==== Excerpted text ====

Gamma Radiations are the most widely used type of ionizing radiation as they have good penetrating effect upto 20 cm in food depending on exposure time and emitted in all directions continuously. These are produced by exposure of natural Cobalt-59 to neutrons in a reactor where reaction between the two species produces Cobalt-60. Cobalt-60 is specifically manufactured, for radiotherapy, medical device sterilization and food irradiation and is not a waste product of nuclear reactors.

Beta Particle is a charged particle emitted from a nucleus during radioactive decay. It has mass equal to 1/1837 that of a proton. A negatively charged beta particle is identical to an electron and a positively charged beta particle is called a positron. Large amount of beta radiations may cause skin burns and beta emitters are harmful if they enter in the body. Beta particle may be stopped by thin sheets of metal or plastics. The lethal doze for vegetative bacteria is 0.50-10 Kgy, bactrial spores is 10-50 Kgy, human beings and animals is 0.005-0.01 Kgy and for insects is 0.1-1.0 Kgy. There are many benefits of irradiations. These are to reduce or eliminate harmful food borne pathogens e.g. E.coli O157:H7, Camplyobacter, Salmonella, Trichinella, Listeria and many others, delays ripening of fruits and vegetables, eliminates insects in fruits and vegetables, inhibits sprouting in onions, potatoes, etc (Figure 13.1). These irradiations also replace the need for chemical fumigation. This method is cheaper than freezing and refrigeration.

====

▸ **Work instructions**
a: In the passage on food irradiation, what can stop beta particles?
b: Reproduce the passage on food irradiation from "Gamma Radiations are" up to and including "of nuclear reactors.".
c: Carry on the passage on food irradiation from its last sentence.
These lines have nothing to do with the passage on food irradiation.

==== Material shown ====

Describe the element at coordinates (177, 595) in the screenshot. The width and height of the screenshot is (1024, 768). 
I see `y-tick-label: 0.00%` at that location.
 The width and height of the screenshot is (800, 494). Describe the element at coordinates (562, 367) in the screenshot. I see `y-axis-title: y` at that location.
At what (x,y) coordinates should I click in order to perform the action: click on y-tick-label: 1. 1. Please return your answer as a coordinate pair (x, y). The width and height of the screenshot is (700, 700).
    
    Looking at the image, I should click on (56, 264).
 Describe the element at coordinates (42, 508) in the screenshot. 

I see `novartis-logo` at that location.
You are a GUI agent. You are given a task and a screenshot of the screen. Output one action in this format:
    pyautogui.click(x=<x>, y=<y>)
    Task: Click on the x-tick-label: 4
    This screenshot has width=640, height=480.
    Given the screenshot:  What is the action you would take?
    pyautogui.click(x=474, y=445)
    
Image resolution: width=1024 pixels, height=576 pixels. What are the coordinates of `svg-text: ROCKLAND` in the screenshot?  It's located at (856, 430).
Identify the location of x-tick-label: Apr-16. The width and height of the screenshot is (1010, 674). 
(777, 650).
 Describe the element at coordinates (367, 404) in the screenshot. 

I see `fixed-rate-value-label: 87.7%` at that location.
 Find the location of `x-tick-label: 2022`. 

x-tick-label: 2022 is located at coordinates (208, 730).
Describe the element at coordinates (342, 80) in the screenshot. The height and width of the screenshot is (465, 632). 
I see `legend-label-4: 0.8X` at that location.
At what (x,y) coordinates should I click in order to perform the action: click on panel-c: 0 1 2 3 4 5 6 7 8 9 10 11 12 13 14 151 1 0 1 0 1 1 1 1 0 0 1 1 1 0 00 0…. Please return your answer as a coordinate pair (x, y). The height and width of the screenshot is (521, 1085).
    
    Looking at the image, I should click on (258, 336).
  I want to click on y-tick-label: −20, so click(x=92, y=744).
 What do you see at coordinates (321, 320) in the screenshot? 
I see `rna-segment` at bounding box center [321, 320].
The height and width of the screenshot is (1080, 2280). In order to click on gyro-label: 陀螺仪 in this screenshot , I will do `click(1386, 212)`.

====

▸ **Outputs by task**
a: Thin sheets of metal or plastics.

b:
Gamma Radiations are the most widely used type of ionizing radiation as they have good penetrating effect upto 20 cm in food depending on exposure time and emitted in all directions continuously. These are produced by exposure of natural Cobalt-59 to neutrons in a reactor where reaction between the two species produces Cobalt-60. Cobalt-60 is specifically manufactured, for radiotherapy, medical device sterilization and food irradiation and is not a waste product of nuclear reactors.

c:
Fig. 13.1 Sprout inhibition in bulbs and tubers (0.03-0.15kGY)

Irradiation dose reduced microbial spoilage (1.5 - 3 kGy) and eliminated pathogenic microbes (3-7 kGy) to improve shelf-life of meat, poultry and sea foods under refrigeration. It also reduced number of microorganisms in spices to improve hygienic quality (10 kGy)

13.3.3 Food irradiation processes

Radurization: (0.75-2.5 Kgy)

This method mimics pasteurization. It inhibits sprouting and delays ripening, kills insects and it is used for shelf life extension,

Radicidation: (2.5-10KGy)

This method will eliminate spoilage microorganisms and non spore forming pathogens. Food will not get spoiled but still may contain some pathogens

Radapperization: (10-50 kGy)

This method is also called radiation sterilization. Here reduction of microorganisms occurs to the point of sterility.

Effect of Radiation on Microorganisms : Gram negative bacteria are generally more sensitive than Gram positive forms, bacterial spores are strongly resistant, yeasts tends to be rather more resistant than molds and smallest viruses required doses of >200 kGy to achieve a million-fold reduction in their numbers. The principal targets of irradiation are nucleic acids and membrane lipids. Approximate Killing Doses of Ionizing Radiations in Kilorays (kGy for various organisms are shown in Table 13.1

Table 13.1 Approximate killing doses of ionizing radiations in kilorays (kGY)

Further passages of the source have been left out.